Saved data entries

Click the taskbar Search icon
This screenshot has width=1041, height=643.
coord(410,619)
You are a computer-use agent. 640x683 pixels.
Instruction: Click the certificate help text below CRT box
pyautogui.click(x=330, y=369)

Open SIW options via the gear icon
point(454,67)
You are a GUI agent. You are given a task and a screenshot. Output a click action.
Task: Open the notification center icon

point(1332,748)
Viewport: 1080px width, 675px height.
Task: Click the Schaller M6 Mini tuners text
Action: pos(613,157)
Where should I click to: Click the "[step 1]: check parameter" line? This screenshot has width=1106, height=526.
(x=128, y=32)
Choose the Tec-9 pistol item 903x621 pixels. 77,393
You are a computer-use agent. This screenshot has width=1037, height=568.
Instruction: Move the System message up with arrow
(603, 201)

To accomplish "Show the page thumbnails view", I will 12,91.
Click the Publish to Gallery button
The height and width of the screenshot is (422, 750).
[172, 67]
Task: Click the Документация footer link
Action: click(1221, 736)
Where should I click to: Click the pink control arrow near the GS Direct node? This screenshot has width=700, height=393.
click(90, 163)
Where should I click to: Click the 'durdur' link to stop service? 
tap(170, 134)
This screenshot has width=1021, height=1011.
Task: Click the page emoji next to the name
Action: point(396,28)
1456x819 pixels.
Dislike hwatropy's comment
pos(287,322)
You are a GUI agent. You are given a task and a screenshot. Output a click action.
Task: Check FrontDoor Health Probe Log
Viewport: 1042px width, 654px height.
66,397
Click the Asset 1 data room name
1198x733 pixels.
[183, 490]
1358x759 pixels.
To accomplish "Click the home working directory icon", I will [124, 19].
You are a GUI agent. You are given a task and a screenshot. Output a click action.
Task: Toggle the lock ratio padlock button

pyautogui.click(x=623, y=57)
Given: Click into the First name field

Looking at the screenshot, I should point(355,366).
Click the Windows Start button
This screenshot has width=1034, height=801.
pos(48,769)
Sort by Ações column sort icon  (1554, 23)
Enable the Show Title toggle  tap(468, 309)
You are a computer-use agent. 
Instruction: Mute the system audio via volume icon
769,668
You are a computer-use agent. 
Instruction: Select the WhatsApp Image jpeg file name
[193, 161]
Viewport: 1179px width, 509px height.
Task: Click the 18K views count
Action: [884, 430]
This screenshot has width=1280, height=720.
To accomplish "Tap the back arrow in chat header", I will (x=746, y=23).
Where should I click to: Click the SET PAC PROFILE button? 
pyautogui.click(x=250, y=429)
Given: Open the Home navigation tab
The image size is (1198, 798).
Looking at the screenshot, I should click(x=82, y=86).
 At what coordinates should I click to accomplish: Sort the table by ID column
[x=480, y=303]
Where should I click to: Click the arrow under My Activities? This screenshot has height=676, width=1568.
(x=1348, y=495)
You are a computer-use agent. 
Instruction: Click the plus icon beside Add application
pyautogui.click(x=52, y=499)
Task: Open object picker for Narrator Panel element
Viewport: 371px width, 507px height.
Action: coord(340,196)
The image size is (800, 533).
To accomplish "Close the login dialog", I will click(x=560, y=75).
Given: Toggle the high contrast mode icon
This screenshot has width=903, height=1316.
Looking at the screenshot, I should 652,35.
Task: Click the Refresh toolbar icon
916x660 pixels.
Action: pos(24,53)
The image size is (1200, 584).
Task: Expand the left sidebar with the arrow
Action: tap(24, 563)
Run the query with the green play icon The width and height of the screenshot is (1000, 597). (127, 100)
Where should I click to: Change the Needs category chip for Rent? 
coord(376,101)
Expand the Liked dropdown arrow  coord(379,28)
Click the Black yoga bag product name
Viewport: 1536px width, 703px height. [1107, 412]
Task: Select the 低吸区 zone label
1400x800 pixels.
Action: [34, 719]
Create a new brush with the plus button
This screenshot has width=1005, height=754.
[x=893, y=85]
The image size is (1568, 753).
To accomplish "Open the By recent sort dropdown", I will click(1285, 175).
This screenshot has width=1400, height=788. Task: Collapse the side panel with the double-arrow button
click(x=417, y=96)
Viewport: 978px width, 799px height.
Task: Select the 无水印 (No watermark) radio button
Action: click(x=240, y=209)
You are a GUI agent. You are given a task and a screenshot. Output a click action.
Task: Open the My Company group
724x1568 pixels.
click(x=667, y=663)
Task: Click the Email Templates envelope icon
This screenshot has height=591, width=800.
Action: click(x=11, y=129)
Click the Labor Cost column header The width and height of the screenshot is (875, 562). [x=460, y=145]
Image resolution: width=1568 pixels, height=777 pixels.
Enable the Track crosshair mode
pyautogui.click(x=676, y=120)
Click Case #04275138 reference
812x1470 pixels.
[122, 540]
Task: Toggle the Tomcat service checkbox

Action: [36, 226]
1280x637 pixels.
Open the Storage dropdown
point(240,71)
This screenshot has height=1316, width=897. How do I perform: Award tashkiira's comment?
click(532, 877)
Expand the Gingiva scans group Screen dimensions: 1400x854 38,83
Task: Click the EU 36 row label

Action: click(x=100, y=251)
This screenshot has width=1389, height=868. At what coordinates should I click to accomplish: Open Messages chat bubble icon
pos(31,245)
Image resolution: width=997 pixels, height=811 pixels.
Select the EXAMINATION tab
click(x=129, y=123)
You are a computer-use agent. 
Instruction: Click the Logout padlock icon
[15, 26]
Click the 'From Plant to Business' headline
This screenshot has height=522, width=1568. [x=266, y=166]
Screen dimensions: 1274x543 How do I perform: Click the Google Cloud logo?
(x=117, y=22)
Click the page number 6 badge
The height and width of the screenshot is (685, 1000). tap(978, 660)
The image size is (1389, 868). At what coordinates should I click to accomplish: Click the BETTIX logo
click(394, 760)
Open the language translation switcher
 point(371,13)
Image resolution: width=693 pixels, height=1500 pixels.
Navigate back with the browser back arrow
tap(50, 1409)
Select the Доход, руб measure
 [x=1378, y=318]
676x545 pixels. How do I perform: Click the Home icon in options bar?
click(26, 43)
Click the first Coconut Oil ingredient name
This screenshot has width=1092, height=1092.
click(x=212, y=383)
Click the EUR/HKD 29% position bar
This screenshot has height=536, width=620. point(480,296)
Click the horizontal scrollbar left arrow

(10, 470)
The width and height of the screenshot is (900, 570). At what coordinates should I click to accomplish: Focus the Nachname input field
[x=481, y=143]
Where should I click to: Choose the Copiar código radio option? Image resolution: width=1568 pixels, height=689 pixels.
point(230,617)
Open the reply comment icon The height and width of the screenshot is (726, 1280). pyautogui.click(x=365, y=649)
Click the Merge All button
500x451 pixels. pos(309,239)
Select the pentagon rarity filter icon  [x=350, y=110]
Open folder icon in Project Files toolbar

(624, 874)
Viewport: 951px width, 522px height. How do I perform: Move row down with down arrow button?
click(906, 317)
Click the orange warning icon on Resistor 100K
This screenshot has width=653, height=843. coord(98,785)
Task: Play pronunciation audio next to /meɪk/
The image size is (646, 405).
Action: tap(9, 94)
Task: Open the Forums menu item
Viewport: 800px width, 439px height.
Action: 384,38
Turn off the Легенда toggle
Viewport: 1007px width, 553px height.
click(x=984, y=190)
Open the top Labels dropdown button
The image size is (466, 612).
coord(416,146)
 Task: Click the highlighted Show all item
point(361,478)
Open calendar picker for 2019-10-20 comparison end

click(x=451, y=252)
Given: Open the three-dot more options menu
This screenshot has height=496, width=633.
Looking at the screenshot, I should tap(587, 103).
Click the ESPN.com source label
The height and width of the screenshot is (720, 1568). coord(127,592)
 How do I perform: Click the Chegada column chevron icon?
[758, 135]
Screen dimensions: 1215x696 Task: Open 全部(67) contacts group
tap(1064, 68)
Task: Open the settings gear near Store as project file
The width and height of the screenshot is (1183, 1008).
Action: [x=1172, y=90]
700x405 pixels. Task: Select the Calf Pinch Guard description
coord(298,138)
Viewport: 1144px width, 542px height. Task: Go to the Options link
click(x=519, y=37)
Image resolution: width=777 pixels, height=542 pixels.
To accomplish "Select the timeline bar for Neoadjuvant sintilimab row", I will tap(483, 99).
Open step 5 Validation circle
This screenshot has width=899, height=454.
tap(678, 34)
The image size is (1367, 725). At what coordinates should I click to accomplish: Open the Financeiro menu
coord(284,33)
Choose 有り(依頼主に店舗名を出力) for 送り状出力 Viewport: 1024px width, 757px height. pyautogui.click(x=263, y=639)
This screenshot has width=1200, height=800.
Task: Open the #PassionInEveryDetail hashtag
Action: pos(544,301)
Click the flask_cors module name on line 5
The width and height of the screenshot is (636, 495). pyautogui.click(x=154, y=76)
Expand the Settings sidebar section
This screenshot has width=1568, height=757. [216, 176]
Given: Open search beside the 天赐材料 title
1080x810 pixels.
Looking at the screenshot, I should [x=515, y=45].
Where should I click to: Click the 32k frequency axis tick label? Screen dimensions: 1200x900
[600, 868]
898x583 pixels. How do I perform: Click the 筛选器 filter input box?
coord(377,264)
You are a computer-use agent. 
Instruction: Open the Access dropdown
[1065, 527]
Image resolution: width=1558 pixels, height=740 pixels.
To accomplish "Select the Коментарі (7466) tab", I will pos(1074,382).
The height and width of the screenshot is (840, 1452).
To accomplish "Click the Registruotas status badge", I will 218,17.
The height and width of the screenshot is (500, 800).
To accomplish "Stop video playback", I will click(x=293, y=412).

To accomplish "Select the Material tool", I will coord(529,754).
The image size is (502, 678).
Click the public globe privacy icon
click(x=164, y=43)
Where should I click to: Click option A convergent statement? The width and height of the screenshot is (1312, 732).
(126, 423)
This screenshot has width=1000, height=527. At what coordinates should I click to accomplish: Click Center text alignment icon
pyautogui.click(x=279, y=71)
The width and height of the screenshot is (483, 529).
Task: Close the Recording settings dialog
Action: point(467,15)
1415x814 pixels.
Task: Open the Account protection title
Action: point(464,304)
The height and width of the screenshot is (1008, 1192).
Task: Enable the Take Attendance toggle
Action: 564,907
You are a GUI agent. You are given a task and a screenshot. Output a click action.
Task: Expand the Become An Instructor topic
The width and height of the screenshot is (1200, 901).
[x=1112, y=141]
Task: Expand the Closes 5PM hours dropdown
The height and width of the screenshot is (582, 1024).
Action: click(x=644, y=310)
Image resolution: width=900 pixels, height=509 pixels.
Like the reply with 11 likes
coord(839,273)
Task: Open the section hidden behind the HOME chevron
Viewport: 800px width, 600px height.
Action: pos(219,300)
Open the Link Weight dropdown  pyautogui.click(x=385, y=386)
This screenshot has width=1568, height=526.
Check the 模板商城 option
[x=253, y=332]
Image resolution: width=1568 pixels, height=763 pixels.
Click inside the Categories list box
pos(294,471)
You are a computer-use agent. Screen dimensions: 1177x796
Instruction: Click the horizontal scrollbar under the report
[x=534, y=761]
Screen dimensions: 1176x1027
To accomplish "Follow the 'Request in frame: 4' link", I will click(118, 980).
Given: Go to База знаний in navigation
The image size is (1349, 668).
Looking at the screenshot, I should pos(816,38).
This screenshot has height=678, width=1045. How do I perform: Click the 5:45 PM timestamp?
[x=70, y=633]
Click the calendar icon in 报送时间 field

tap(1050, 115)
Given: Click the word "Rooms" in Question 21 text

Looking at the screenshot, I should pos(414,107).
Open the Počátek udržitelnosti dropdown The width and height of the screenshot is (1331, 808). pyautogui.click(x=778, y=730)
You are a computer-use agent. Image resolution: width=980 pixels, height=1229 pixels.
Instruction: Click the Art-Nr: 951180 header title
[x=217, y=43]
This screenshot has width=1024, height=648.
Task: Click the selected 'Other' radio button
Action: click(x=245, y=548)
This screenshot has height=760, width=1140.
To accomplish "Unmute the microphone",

*Problem to work on*.
Copy out, word for word, the part of the entries above that begins at the line with "Expand the Liked" and ends at the line with "Create a new brush with the plus button", including both.

*Answer for this exercise*.
Expand the Liked dropdown arrow  coord(379,28)
Click the Black yoga bag product name
Viewport: 1536px width, 703px height. [1107, 412]
Task: Select the 低吸区 zone label
1400x800 pixels.
Action: [34, 719]
Create a new brush with the plus button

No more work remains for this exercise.